We all know how much community support Wartell was given in his attempt to be granted just two more years to guide IPFW through its 50th anniversary celebration, an honor that I believe he so richly deserved. Students, faculty, politicians, business leaders, and others all came to Wartell's defense. In fact if there was any organized group opposing the extension of his contract, it never came to my attention.
Francisco dissects what went wrong and what could have been.
"If all went as expected, the 50-year history of Fort Wayne’s regional campus would end with an account of Wartell’s impending retirement from IPFW, noting that he led the university to its milestone anniversary and was preparing to hand it off to a successor. But Wartell and the university became victims of poor timing when Purdue President France Córdova’s five-year contract neared its expiration and pressure reportedly grew not to extend her tenure. The fact that she would turn 65 shortly after her term ended was a convenient excuse for replacing Córdova.
Wartell, however, was turning 65 in October. Purdue’s outdated and wrongheaded retirement policy requires top administrators to retire at the end of the fiscal year in which they turn 65. The trustees could have handled the situation deftly by announcing his tenure would be extended through IPFW’s anniversary commemoration in 2014. That would allow the new leader on the West Lafayette campus to have the final word on the regional campus appointment. There certainly was precedent for allowing an administrator to stay on the job. Purdue has granted exceptions seven times since 1996, including extensions for Presidents Steven Beering and Martin Jischke, and Purdue-North Central Chancellor Dale Alspaugh.
Instead, the trustees – at least three of them septuagenarians – stuck with the mandatory age 65 retirement rule and pushed ahead with a chancellor search process that ended in the selection of 64-year-old Vicky Carwein, chancellor of the 1,500-student Washington State Universities Tri Cities campus in Richland, Wash. Only the trustees seemed to think it wasn’t suspicious to push out a popular 65-year-old leader in favor of a 64-year-old, even as board vice chairman Thomas Spurgeon insisted Wartell wasn’t forced to retire for performance issues.
Carwein’s academic and administrative record is strong, but several IPFW observers suggest she’s been set up to fail.

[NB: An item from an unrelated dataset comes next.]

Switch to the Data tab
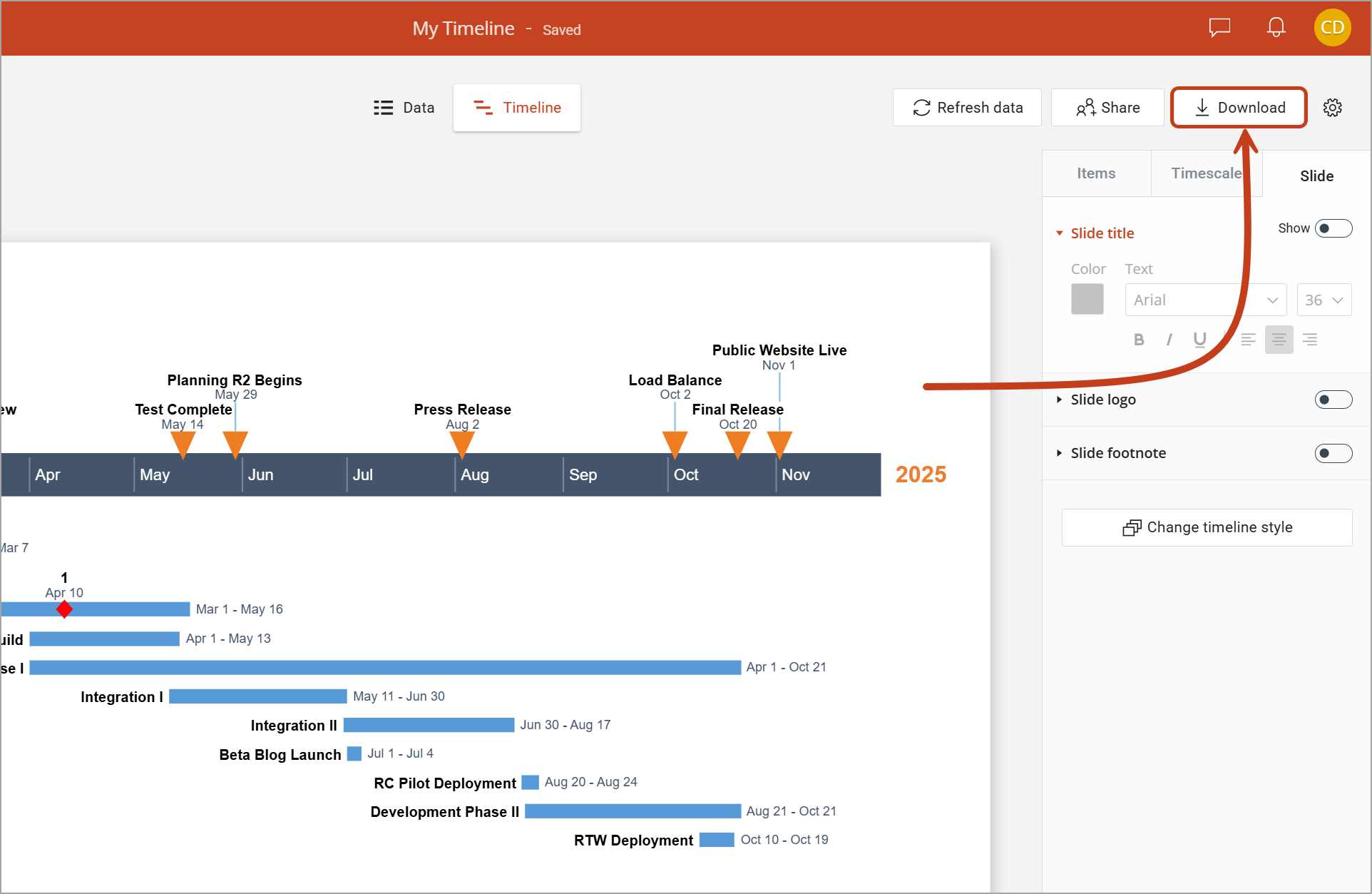 click(404, 107)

'It’s a real slap in our face to bring in a 64-year-old woman – because, you know damn well they are going to turn around and this is going to be a revolving door for chancellors,' said Frank V. Paladino, professor and chairman of the IPFW biology department and member of a committee that reviewed Wartell’s performance just two years ago. 'If you refer to a corporate model, you don’t take one of the CEOs of your branch corporations who has doubled the enrollment, doubled the revenue and increased the plant size and then go ahead and replace him and bring in somebody who’s one year younger than him.'
'I don’t know the woman – I think she could be wonderful, fabulous, great, and I’m looking forward to working with her – but you don’t do that. It’s a slap in the face to us by the board of trustees and it’s a slap in the face to the Fort Wayne community. Because what they are doing is saying that Fort Wayne is not important – we don’t want you to have the long-term leadership and stability that’s good for a university.'
Susan Hannah, who stepped down as vice chancellor of academic affairs in 2008 but continues to teach in the political science department, praised Purdue’s choice of a woman as chancellor but said the trustees have made it difficult for her to succeed.

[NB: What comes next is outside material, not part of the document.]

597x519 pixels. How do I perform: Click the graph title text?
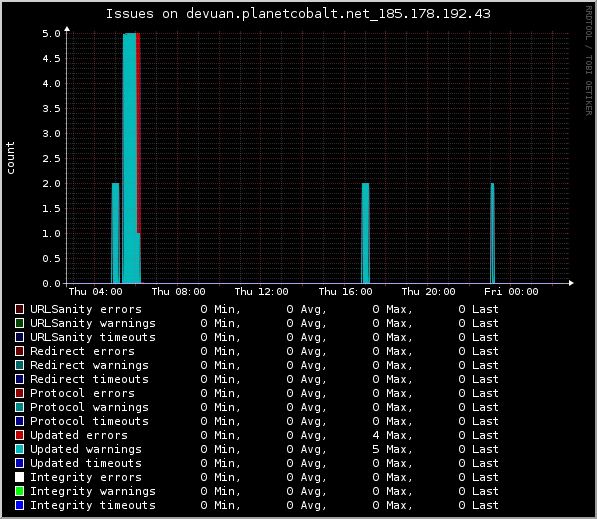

I don't know Vicky Carwein. All of this should be no reflection on her. I think we all hope and expect that she will do a wonderful job building on Mike Wartell's accomplishments as IPFW Chancellor for 19 years.
I believe that nobody is indispensable or irreplaceable. But this entire matter could have been handled so much better by allowing Wartell to stay the two additional years as he wished during which a successor could have been named with the cooperation of a new Purdue President (whom we know now will be Mitch Daniels) to work with him in a smooth transition to a new chancellor whom we could expect to direct IPFW into the next decade and beyond.